Interestingly, research shows that couples that are contemptuous of each other are more likely to suffer from infectious illness (colds, the flu, etc.) than others due to weakened immune systems!

According to Gottman’s research, contempt is the single greatest predictor of divorce.

3. Defensiveness

Defensiveness

The third horseman is defensiveness, and it is usually a response to criticism. This horseman is nearly omnipresent when relationships are beginning to fail. When we feel unjustly accused, we look for excuses and try to play the innocent victim in the hope that our partner will stop.

At this point, we refuse to acknowledge our part in the problem. We deny responsibility and make excuses and counteraccusations instead of listening to our spouse’s concerns. We insist in passing all responsibility for fixing the problem back to our spouse.

Unfortunately, this strategy is almost never successful. Our excuses just tell our partner that we don’t take their concerns seriously and that we won’t take responsibility for our mistakes.

While it makes sense to defend ourselves when we feel attacked, this strategy will not solve the problem. Defensiveness most of the time will escalate the conflict, unless the critical partner decides to back down and apologize. This is because defensiveness doesn’t allow for healthy conflict management.

4. Stonewalling

Stonewalling

Defensiveness often escalates to stonewalling, the fourth horseman. To stonewall means to simply walk away from the problem and cut off all interaction, and simply stops responding to our partner. Problems in a marriage may never be solved when one spouse refuses to discuss it.

Rather than confronting the issues with their partner, people who stonewall can make evasive maneuvers such as tuning out, turning away, acting busy, or engaging in obsessive or distracting behaviors.

It takes time for the negativity created by the first three horsemen to become so overwhelming that stonewalling becomes an understandable solution. However, stonewalling isn’t easy to stop. It is a result of feeling physiologically flooded, and when we stonewall, we may not even be in a physiological state where we can discuss things rationally.

Consequences

The consequences of allowing the four horsemen into a marriage can be devastating. The negativity cycle has a predictable train of events. When problems are not worked through, couples often become so upset that constructive discussion is not possible. They feel that talking the problems out is useless. Often they start to lead parallel lives in which they seldom spend any time with each other. All of this brings feelings of loneliness and rejection.

The final stage before breakup is for the couple to start rewriting their history: they forget all the good times and rewrite the past in light of their present feelings.

About John Gottman

John Gottman (born April 26, 1942) is an American psychological researcher and clinician who did extensive work over four decades on divorce prediction and marital stability.

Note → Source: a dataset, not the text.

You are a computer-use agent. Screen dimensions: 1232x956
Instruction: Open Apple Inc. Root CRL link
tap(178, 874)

He is also an award-winning speaker, author, and a professor emeritus in psychology. He is known for his work on marital stability and relationship analysis through scientific direct observations, many of which were published in peer-reviewed literature.

The lessons derived from this work represent a partial basis for the relationship counseling movement that aims to improve relationship functioning and the avoidance of those behaviors shown by Gottman and other researchers to harm human relationships.

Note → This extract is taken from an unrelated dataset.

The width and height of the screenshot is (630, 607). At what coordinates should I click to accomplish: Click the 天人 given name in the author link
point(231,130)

Dr. John Gottman and Dr. Julie Schwartz Gottman co-founded and lead a relationship company and therapist training entity called The Gottman Institute.

Gottman was recognized in 2007 as one of the 10 most influential therapists of the past quarter century. “Gottman’s research showed that it wasn’t only how couples fought that mattered, but how they made up. Marriages became stable over time if couples learned to reconcile successfully after a fight.”